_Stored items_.
_ _ _ _
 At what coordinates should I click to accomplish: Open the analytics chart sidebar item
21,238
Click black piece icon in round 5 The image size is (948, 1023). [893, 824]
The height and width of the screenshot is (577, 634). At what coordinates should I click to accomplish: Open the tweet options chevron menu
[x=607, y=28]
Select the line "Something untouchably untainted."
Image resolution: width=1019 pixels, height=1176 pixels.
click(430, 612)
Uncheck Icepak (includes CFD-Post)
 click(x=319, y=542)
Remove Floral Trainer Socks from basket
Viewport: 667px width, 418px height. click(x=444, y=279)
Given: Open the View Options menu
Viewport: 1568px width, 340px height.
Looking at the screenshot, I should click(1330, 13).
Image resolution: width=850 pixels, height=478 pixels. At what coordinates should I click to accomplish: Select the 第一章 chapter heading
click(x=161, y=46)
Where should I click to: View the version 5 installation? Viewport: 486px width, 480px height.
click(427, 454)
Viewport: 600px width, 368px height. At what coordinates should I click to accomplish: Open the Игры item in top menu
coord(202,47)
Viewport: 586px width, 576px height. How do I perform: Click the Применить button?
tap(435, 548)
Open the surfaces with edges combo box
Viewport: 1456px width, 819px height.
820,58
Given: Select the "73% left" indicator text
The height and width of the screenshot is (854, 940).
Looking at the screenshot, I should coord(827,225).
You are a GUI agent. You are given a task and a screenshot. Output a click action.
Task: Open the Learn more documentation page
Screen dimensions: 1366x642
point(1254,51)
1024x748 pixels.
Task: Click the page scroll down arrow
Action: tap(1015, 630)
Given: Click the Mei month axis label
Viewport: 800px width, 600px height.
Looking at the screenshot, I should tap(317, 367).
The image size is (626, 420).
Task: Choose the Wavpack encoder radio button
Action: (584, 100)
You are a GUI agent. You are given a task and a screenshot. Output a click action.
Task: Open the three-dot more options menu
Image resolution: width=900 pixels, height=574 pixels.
_ _ _ _
_Given request_. Reproduce the rows verbatim, beginning at the line that contains "Select the line" and ending after the line that contains "Action: (584, 100)".

_Response to the task_.
Select the line "Something untouchably untainted."
Image resolution: width=1019 pixels, height=1176 pixels.
click(430, 612)
Uncheck Icepak (includes CFD-Post)
 click(x=319, y=542)
Remove Floral Trainer Socks from basket
Viewport: 667px width, 418px height. click(x=444, y=279)
Given: Open the View Options menu
Viewport: 1568px width, 340px height.
Looking at the screenshot, I should click(1330, 13).
Image resolution: width=850 pixels, height=478 pixels. At what coordinates should I click to accomplish: Select the 第一章 chapter heading
click(x=161, y=46)
Where should I click to: View the version 5 installation? Viewport: 486px width, 480px height.
click(427, 454)
Viewport: 600px width, 368px height. At what coordinates should I click to accomplish: Open the Игры item in top menu
coord(202,47)
Viewport: 586px width, 576px height. How do I perform: Click the Применить button?
tap(435, 548)
Open the surfaces with edges combo box
Viewport: 1456px width, 819px height.
820,58
Given: Select the "73% left" indicator text
The height and width of the screenshot is (854, 940).
Looking at the screenshot, I should coord(827,225).
You are a GUI agent. You are given a task and a screenshot. Output a click action.
Task: Open the Learn more documentation page
Screen dimensions: 1366x642
point(1254,51)
1024x748 pixels.
Task: Click the page scroll down arrow
Action: tap(1015, 630)
Given: Click the Mei month axis label
Viewport: 800px width, 600px height.
Looking at the screenshot, I should tap(317, 367).
The image size is (626, 420).
Task: Choose the Wavpack encoder radio button
Action: (584, 100)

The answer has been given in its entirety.